A “no loss” lottery built atop Ethereum — PoolTogether — quickly generated buzz in cryptocurrency circles this week in being the newest DeFi project on the block.
Yet the lotto’s hype was met with an initial wave of skepticism, too, as some cryptoverse stakeholders cautioned against using the dapp while its code remained closed-source. That caution was fair, and it got the PoolTogether team’s attention in short order.
Accordingly, the project’s builders announced on the June 25th MakerDAO Community Call that it would be open-sourcing the lottery’s contracts within the day and have since done so.
1) The @PoolTogether_ smart contracts are now open source: https://t.co/gfse8B7SiN
The smart contracts are verified on @etherscan:
Upgradeable Proxy:https://t.co/kPQNoo6Pnv
Current PoolManager implementation:https://t.co/9RThAUr5d8
— asselstine.eth ???? ???? (@b_asselstine) June 25, 2019
1,900 Tickets Already Purchased
Announced on June 24th by founder Leighton Cusack, PoolTogether has been designed to allow users to buy-in to a lottery pool that returns all invested funds at the end of every pool cycle. As Cusack explained on Medium:
“Here’s how it works: when you join a ‘pool’ on PoolTogether you get a chance to win a prize but even if you don’t win, you get all your money back! This is possible because the prize is funded by the interest accumulated from the money contributed to each pool.”
Backed by a MakerDAO grant and built using an Aragon DAO, PoolTogether relies on the Dai stablecoin for its contributions. One single ticket to join one of the dapp’s pools currently costs 20 Dai. Pooled funds are to remain locked for 15 days, until a winner is randomly selected to win the prize, i.e. the interest accrued from that cycle’s pooled funds.
At press time, more than 1900 tickets had already been purchased for the inaugural circle, with the dapp’s first estimated prize fund now over 170 Dai. Interest has been rising as the DeFi play points to novel possibilities, e.g. block reward funding, that are made possible by the Ethereum blockchain and Dai.

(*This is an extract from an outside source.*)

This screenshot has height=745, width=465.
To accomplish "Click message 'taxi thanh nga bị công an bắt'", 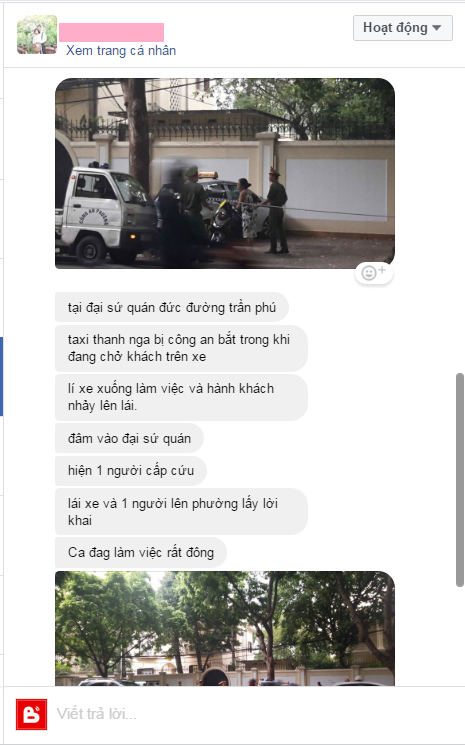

Been looking forward to this. What if, in the future, an org creates a pool for disaster relief, or a town raffles for improvements?
People get their principle back, and someone, or some worthy cause, still wins… Very cool. https://t.co/i8tW428tOB
— rich@large (@richatlarge) June 24, 2019
Yet not everyone was convinced of the project, at least not in the closed-source form that it was first announced as.
Skeptics Sound Their Warnings
Upon the lottery’s rollout, the PoolTogether team said the project’s code would be closed-source. That dynamic was problematic for many, as it meant users would have to trust that the dapp would work as its builders said it would.
And while PoolTogether did receive a contract security certificate from auditing project Quantstamp, it wasn’t enough by itself to assuage the doubters.
On the news, Pantera Capital co-chief investment officer and Augur co-founder Joey Krug said it was best to avoid using closed-source smart contracts altogether.
https://twitter.com/joeykrug/status/1143366828464336897
Attorney and ZeroLaw founder Gabriel Shapiro later relatedly argued the builders’ decision to keep PoolTogether closed-source was unneeded:
“Yep [and] a big red flag in my mind is that they are not making the source code public and their audit explicitly flags trust concerns. I see this as basically creating unnecessary risks and a superfluous intermediary between lenders and Compound smart contracts, for gambling.”
As doubtful chatter grew, the ball was back in PoolTogether’s court for a response. And they’ve since done exactly that by committing to opening up their code.
PoolTogether Team Commits to Open-Sourcing
Beyond the MakerDAO Community Call announcement, PoolTogether founder Leighton Cusack noted separately on Twitter that the whole episode had resulted from simple newcomer’s naivety — i.e. he hadn’t previously realized why the open-source ethos was so central to the cryptocurrency community.
“I’ve […] never worked on anything open source or built on crypto,” Cusack explained.
https://twitter.com/lay2000lbs/status/1143562386164482048
It’s certainly a definite step toward rapprochement for the project, and one that should settle most initial naysayers’ concerns, at least if the actual code ends up being fine.
In the mean time, PoolTogether will proceed as an early DeFi experiment that will surely influence further related innovation in the space.